## START Data shown

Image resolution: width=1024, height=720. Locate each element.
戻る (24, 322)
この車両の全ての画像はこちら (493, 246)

## END Data shown
## START Data shown

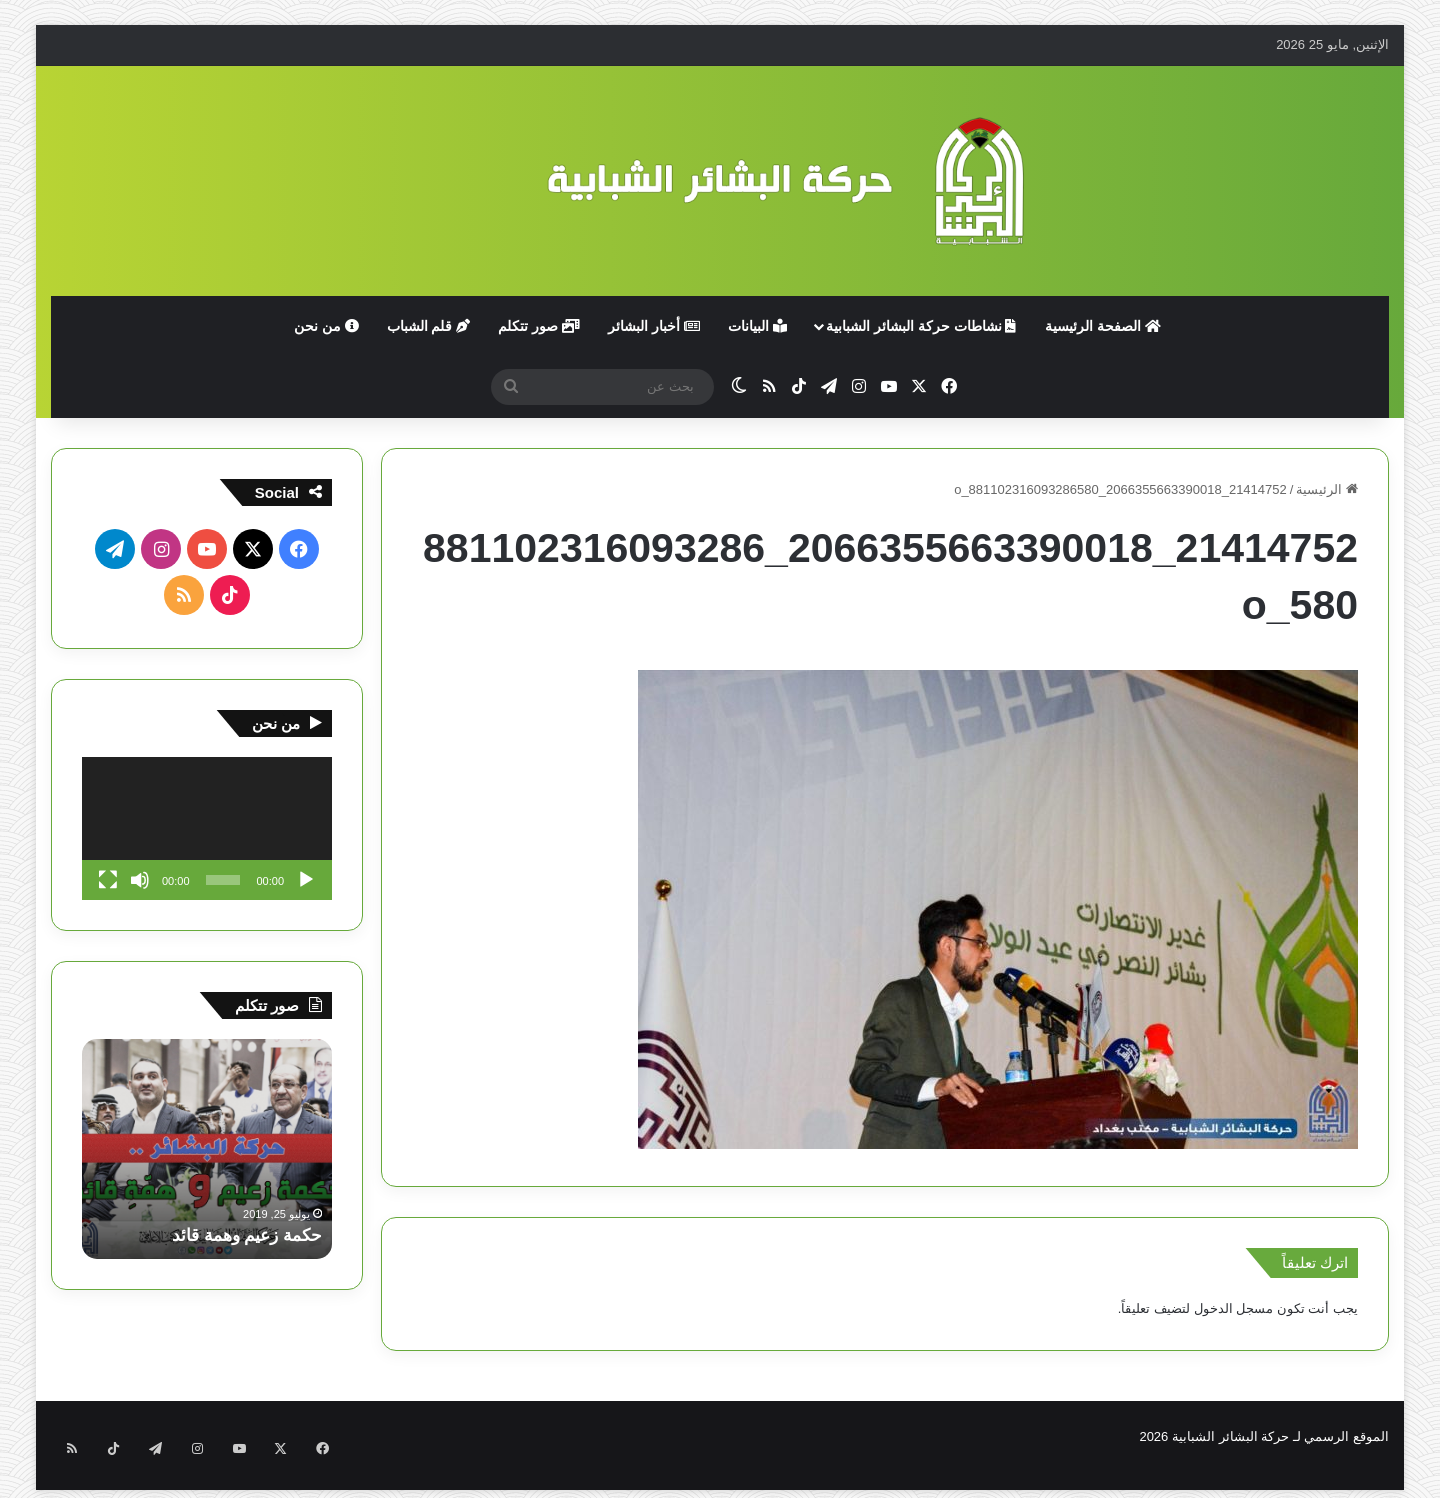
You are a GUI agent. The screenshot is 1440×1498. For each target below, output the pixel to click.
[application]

## END Data shown

• **Short task**:
Render the records from the line containing "Image resolution: width=1024, height=720." through the line containing "戻る (24, 322)" as a two-column CSV with columns request and answer. Use one row per request, put each field in quotes, and turn any line breaks into spaces.

• **Full output**:
request,answer
"Image resolution: width=1024, height=720. Locate each element. 戻る","(24, 322)"